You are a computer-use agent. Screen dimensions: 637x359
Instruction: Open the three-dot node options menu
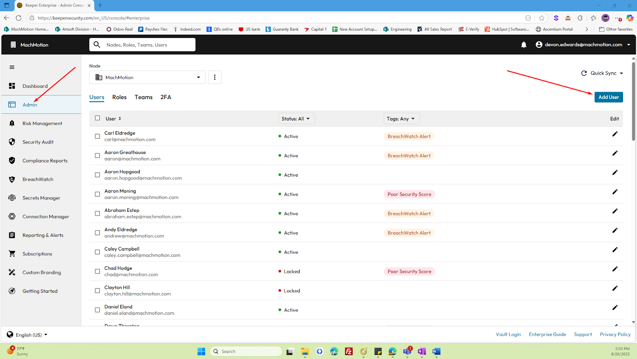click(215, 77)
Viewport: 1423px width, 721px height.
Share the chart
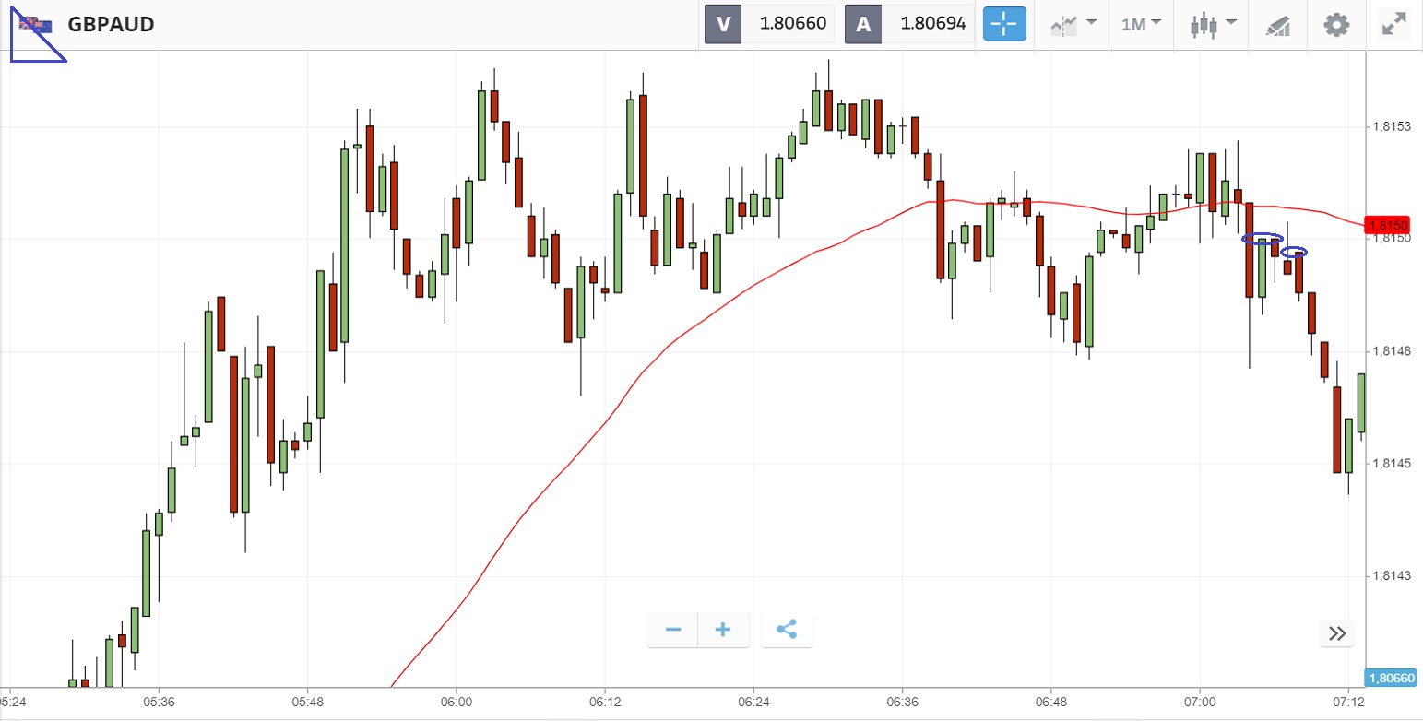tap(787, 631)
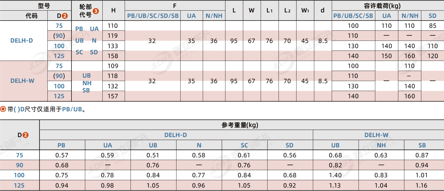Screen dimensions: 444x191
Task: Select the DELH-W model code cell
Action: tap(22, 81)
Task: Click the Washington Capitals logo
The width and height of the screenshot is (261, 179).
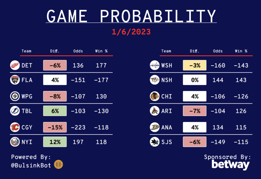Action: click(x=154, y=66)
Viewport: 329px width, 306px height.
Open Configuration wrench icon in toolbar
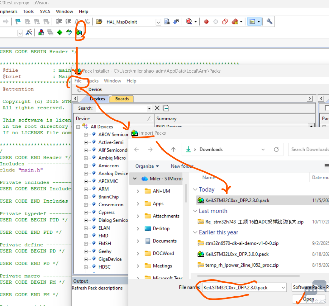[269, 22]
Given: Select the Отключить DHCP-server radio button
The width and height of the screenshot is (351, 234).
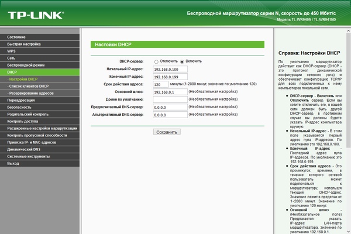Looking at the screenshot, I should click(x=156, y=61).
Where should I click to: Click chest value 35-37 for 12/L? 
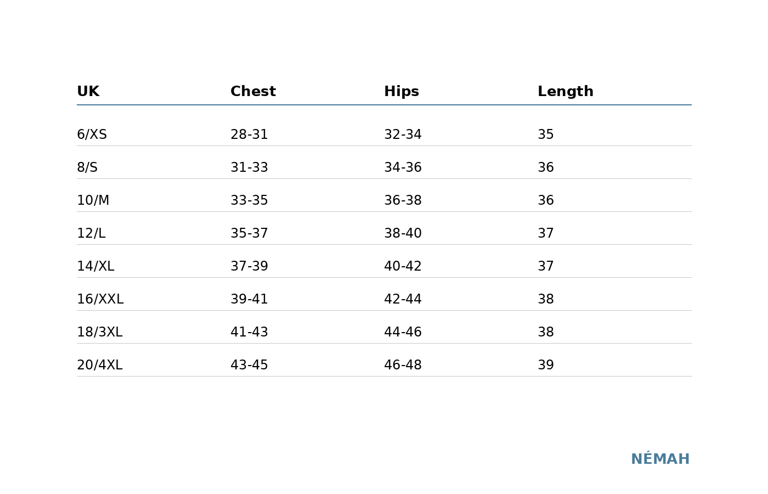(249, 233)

> PROBLEM DETAILS:
Return every entry above word for word, and include no images.

> TASK RESPONSE:
You are a computer-use agent. Screen dimensions: 637x359
Instruction: Open the three-dot node options menu
click(215, 77)
Viewport: 1423px width, 721px height.
Share the chart
tap(787, 631)
Screen dimensions: 444x191
Task: Select the DELH-W model code cell
Action: tap(22, 81)
Task: Click the Washington Capitals logo
The width and height of the screenshot is (261, 179).
Action: click(x=154, y=66)
Viewport: 329px width, 306px height.
Open Configuration wrench icon in toolbar
[269, 22]
Given: Select the Отключить DHCP-server radio button
The width and height of the screenshot is (351, 234).
Looking at the screenshot, I should click(x=156, y=61).
Where should I click to: Click chest value 35-37 for 12/L? 
(249, 233)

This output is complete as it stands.